→ **PASSAGE**:
Welcome to the tell Quickstarter!

``tell`` is an open-source Python package for projecting future electricty demand in the United States.

A little about tell

The Total ELectricity Load (TELL) model projects the short- and long-term evoluation of hourly electricity demand (load) in response to future changes in weather and climate. The purpose of tell is to generate end-of-century hourly profiles of electricity demand across the entire Conterminous United States (CONUS) at a spatial resolution adequate for input to a unit commitment/economic dispatch (UC/ED) model while also maintaining consistency with the long-term growth and evolution of annual state-level electricity demand projected by an economically driven human-Earth system model. tell takes as input future projections of the hourly time-series of meteorology and decadal populations and uses the temporal variations in weather to project hourly profiles of total electricity demand. The core predictions in tell are based on a series of multilayer perceptron (MLP) models for individual Balancing Authorities (BAs). Those MLP models are trained on historical observations of weather and electricity demand. Hourly projections from tell are scaled to match the annual state-level total electricity loads projected by the U.S. version of the Global Change Analysis Model (GCAM-USA). GCAM-USA captures the long-term co-evolution of the human-Earth system. Using this unique approach allows tell to reflect both changes in the shape of the load profile due to variations in weather and the long-term evolution of energy demand due to changes in population, technology, and economics. tell is unique from other load forecasting models in that it features an explicit spatial component that allows us to relate projected loads to where they would occur spatially within a grid operations model. The output of tell is a series of hourly projections for future electricity demand at the county, state, and BA scale that are quantitatively and conceptually consistent with one another. More information about how the model works and how it can be applied are available on the Read the Docs site for tell.

→ **DIRECTIVES**:
a: In the tell description, what are the multilayer perceptron models trained on?
b: Summarize the tell description in two sentences.
c: Proceed with the tell description from where it stops.
The material after this point plays no part in the work here.

→ **RECORDED INFORMATION**:
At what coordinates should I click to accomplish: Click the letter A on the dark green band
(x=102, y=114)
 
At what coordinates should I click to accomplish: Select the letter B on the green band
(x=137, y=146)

→ **ANSWERS FOR THE EXERCISE**:
a: Historical observations of weather and electricity demand.

b: tell is an open-source Python package that projects hourly electricity demand across the Conterminous United States in response to future changes in weather and climate, with core predictions from multilayer perceptron models for individual Balancing Authorities trained on historical weather and demand data. Its hourly projections are scaled to match annual state-level loads projected by GCAM-USA, producing county, state, and BA-scale outputs that are consistent with one another.

c:
Lets get started!

In this quickstarter we will walk through a series of steps for exploring tell, starting with importing the package and ending with visualizing the output. This quickstarter is based on a subset of example forcing data for tell. This allows the user to walk through the entire tell package in a matter of minutes. For the visualizations throughout this notebook, the user can choose whether or not to save these plots by setting the save_images and image_resolution flags in each function.

1. Install tell

tell is available via GitHub repository by using the pip install functionality. tell requires a Python version between 3.8 and 4.0 as well as a pip install to import the package. tell has been tested on Windows and Mac platforms. (Note: For those installing on Windows, tell is supported by GeoPandas functionality. Please see suggestions for installing GeoPandas on Windows here: https://geopandas.org/en/stable/getting_started/install.html)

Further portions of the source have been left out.